| TASK |
Output the entries below without any alteration.
(DATA SUPPLIED Opens)
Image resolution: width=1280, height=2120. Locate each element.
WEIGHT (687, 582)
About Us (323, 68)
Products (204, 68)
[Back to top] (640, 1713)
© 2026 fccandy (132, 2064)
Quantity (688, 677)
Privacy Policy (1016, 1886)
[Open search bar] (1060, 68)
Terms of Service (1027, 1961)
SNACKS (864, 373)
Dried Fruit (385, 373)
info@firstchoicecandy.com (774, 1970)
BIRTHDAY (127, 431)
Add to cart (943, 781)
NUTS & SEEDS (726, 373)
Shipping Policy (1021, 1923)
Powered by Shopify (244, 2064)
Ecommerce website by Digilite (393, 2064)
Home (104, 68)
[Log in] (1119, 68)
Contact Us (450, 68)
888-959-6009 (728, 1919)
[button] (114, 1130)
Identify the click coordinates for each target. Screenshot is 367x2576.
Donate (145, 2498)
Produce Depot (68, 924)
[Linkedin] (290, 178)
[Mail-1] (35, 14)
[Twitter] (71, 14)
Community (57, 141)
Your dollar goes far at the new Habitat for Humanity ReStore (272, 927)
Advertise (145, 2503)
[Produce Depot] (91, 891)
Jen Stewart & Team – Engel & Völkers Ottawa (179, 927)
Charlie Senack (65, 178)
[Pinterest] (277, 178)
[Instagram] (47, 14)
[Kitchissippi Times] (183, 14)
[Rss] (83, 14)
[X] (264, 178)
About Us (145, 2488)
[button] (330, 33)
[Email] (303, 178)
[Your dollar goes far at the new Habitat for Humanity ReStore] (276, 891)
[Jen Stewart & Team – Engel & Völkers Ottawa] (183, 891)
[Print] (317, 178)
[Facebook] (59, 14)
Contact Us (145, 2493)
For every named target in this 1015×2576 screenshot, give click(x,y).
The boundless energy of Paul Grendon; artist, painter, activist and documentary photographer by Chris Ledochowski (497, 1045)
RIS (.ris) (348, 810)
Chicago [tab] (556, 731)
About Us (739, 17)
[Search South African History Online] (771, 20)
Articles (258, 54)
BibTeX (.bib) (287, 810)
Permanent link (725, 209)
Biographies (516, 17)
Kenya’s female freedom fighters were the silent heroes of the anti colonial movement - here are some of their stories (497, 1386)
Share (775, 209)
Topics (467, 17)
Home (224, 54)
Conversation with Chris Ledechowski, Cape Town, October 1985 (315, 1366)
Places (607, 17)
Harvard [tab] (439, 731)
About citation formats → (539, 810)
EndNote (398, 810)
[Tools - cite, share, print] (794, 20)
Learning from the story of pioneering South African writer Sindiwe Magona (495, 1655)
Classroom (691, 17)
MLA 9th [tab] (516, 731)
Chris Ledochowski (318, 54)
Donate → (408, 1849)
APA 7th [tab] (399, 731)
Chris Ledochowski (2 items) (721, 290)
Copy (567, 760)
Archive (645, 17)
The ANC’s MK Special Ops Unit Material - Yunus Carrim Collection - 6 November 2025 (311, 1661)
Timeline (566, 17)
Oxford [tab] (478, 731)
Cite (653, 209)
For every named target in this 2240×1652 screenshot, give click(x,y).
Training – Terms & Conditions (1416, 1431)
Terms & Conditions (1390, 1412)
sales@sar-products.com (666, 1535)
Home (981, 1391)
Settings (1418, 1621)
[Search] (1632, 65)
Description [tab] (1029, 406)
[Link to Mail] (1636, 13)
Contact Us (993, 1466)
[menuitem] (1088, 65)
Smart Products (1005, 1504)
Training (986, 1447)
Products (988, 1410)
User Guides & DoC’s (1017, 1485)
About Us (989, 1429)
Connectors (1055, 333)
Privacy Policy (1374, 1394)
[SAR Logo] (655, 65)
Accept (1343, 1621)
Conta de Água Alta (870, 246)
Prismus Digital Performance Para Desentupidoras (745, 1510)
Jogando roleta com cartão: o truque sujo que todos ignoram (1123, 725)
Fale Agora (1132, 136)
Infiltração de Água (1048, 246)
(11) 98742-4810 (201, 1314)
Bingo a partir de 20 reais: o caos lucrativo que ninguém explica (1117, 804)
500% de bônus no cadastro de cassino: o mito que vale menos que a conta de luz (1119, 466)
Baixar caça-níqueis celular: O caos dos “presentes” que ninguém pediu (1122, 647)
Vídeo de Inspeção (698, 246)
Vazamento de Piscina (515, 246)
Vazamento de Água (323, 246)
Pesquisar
(DATA SUPPLIED Closes)
| ANSWER SPACE |
Image resolution: width=1280, height=2120. Locate each element.
WEIGHT (687, 582)
About Us (323, 68)
Products (204, 68)
[Back to top] (640, 1713)
© 2026 fccandy (132, 2064)
Quantity (688, 677)
Privacy Policy (1016, 1886)
[Open search bar] (1060, 68)
Terms of Service (1027, 1961)
SNACKS (864, 373)
Dried Fruit (385, 373)
info@firstchoicecandy.com (774, 1970)
BIRTHDAY (127, 431)
Add to cart (943, 781)
NUTS & SEEDS (726, 373)
Shipping Policy (1021, 1923)
Powered by Shopify (244, 2064)
Ecommerce website by Digilite (393, 2064)
Home (104, 68)
[Log in] (1119, 68)
Contact Us (450, 68)
888-959-6009 (728, 1919)
[button] (114, 1130)
Identify the click coordinates for each target. Screenshot is 367x2576.
Donate (145, 2498)
Produce Depot (68, 924)
[Linkedin] (290, 178)
[Mail-1] (35, 14)
[Twitter] (71, 14)
Community (57, 141)
Your dollar goes far at the new Habitat for Humanity ReStore (272, 927)
Advertise (145, 2503)
[Produce Depot] (91, 891)
Jen Stewart & Team – Engel & Völkers Ottawa (179, 927)
Charlie Senack (65, 178)
[Pinterest] (277, 178)
[Instagram] (47, 14)
[Kitchissippi Times] (183, 14)
[Rss] (83, 14)
[X] (264, 178)
About Us (145, 2488)
[button] (330, 33)
[Email] (303, 178)
[Your dollar goes far at the new Habitat for Humanity ReStore] (276, 891)
[Jen Stewart & Team – Engel & Völkers Ottawa] (183, 891)
[Print] (317, 178)
[Facebook] (59, 14)
Contact Us (145, 2493)
For every named target in this 1015×2576 screenshot, give click(x,y).
The boundless energy of Paul Grendon; artist, painter, activist and documentary photographer by Chris Ledochowski (497, 1045)
RIS (.ris) (348, 810)
Chicago [tab] (556, 731)
About Us (739, 17)
[Search South African History Online] (771, 20)
Articles (258, 54)
BibTeX (.bib) (287, 810)
Permanent link (725, 209)
Biographies (516, 17)
Kenya’s female freedom fighters were the silent heroes of the anti colonial movement - here are some of their stories (497, 1386)
Share (775, 209)
Topics (467, 17)
Home (224, 54)
Conversation with Chris Ledechowski, Cape Town, October 1985 (315, 1366)
Places (607, 17)
Harvard [tab] (439, 731)
About citation formats → (539, 810)
EndNote (398, 810)
[Tools - cite, share, print] (794, 20)
Learning from the story of pioneering South African writer Sindiwe Magona (495, 1655)
Classroom (691, 17)
MLA 9th [tab] (516, 731)
Chris Ledochowski (318, 54)
Donate → (408, 1849)
APA 7th [tab] (399, 731)
Chris Ledochowski (2 items) (721, 290)
Copy (567, 760)
Archive (645, 17)
The ANC’s MK Special Ops Unit Material - Yunus Carrim Collection - 6 November 2025 (311, 1661)
Timeline (566, 17)
Oxford [tab] (478, 731)
Cite (653, 209)
For every named target in this 2240×1652 screenshot, give click(x,y).
Training – Terms & Conditions (1416, 1431)
Terms & Conditions (1390, 1412)
sales@sar-products.com (666, 1535)
Home (981, 1391)
Settings (1418, 1621)
[Search] (1632, 65)
Description [tab] (1029, 406)
[Link to Mail] (1636, 13)
Contact Us (993, 1466)
[menuitem] (1088, 65)
Smart Products (1005, 1504)
Training (986, 1447)
Products (988, 1410)
User Guides & DoC’s (1017, 1485)
About Us (989, 1429)
Connectors (1055, 333)
Privacy Policy (1374, 1394)
[SAR Logo] (655, 65)
Accept (1343, 1621)
Conta de Água Alta (870, 246)
Prismus Digital Performance Para Desentupidoras (745, 1510)
Jogando roleta com cartão: o truque sujo que todos ignoram (1123, 725)
Fale Agora (1132, 136)
Infiltração de Água (1048, 246)
(11) 98742-4810 (201, 1314)
Bingo a partir de 20 reais: o caos lucrativo que ninguém explica (1117, 804)
500% de bônus no cadastro de cassino: o mito que vale menos que a conta de luz (1119, 466)
Baixar caça-níqueis celular: O caos dos “presentes” que ninguém pediu (1122, 647)
Vídeo de Inspeção (698, 246)
Vazamento de Piscina (515, 246)
Vazamento de Água (323, 246)
Pesquisar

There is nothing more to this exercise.